Friday, July 17, 2015
Grand Hall and Gallery, Ground Floor & 1st Floor (Maritim Hotel)
Immune responses are tightly regulated to ensure for effective defense of pathogens but to avoid excessive bystander damage. We focus on suppressor of cytokine signaling (SOCS) 1, an inducible negative feedback inhibitor of JAK/ STAT signaling that is localized in the cell nucleus. To study the role of nuclear Socs1, a BAC transgenic mouse model has been established, expressing only non-nuclear Socs1 (Socs1ΔNLS) termed Socs1-/- Socs1 MGLtg. Socs1-/- Socs1 MGLtg mice are rescued from early lethality as compared to Socs1-/- mice, which die due to excessive interferon signaling within three weeks after birth. Classical interferon gamma signaling in bone-marrow derived macrophages is not altered in Socs1-/- Socs1 MGLtg mice as shown by phosphorylation of STAT1 and by regulation of classical interferon gamma target genes.

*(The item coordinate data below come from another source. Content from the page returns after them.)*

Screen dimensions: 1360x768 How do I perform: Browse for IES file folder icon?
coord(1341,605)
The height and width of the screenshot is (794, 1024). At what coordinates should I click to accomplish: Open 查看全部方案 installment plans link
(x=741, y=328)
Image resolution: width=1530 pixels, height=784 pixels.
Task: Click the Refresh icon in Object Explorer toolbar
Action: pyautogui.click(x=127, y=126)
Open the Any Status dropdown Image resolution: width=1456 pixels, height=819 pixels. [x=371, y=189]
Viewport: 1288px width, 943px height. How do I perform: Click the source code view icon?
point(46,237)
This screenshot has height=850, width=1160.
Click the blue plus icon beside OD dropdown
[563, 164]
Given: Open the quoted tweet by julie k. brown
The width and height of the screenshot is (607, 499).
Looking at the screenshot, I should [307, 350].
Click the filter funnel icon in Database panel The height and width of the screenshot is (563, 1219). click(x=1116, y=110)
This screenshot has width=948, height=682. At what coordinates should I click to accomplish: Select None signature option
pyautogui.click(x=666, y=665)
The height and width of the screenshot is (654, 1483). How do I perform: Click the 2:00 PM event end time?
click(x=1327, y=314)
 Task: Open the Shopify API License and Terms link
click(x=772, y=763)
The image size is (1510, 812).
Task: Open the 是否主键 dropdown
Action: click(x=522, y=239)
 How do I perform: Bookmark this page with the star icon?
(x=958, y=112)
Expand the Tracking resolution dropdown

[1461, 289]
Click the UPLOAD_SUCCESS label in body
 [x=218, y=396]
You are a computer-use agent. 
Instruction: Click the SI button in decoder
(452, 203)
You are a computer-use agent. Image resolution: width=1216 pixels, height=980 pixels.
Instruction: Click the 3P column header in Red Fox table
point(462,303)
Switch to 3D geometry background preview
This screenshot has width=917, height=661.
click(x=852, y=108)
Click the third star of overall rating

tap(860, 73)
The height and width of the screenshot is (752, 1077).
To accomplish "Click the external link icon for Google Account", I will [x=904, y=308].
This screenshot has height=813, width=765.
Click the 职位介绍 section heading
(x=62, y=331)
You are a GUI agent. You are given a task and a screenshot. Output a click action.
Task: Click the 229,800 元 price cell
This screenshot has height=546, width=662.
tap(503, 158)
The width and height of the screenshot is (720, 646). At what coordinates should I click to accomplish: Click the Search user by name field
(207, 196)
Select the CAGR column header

Microarray analysis verified those results but revealed differential expression of a subset of non-classical interferon gamma target genes in mice lacking nuclear Socs1. Although cytoplasmic Socs1 is crucial for survival, Socs1-/- Socs1 MGLtg mice slowly develop inflammatory lesions and eosinophilia in the lung and a low-grade steatohepatitis, arguing for local immune regulatory functions of nuclear Socs1. Taken together, Socs1-/- Socs1 MGLtg mice present a valuable tool to study the nuclear function of Socs1 in vivo.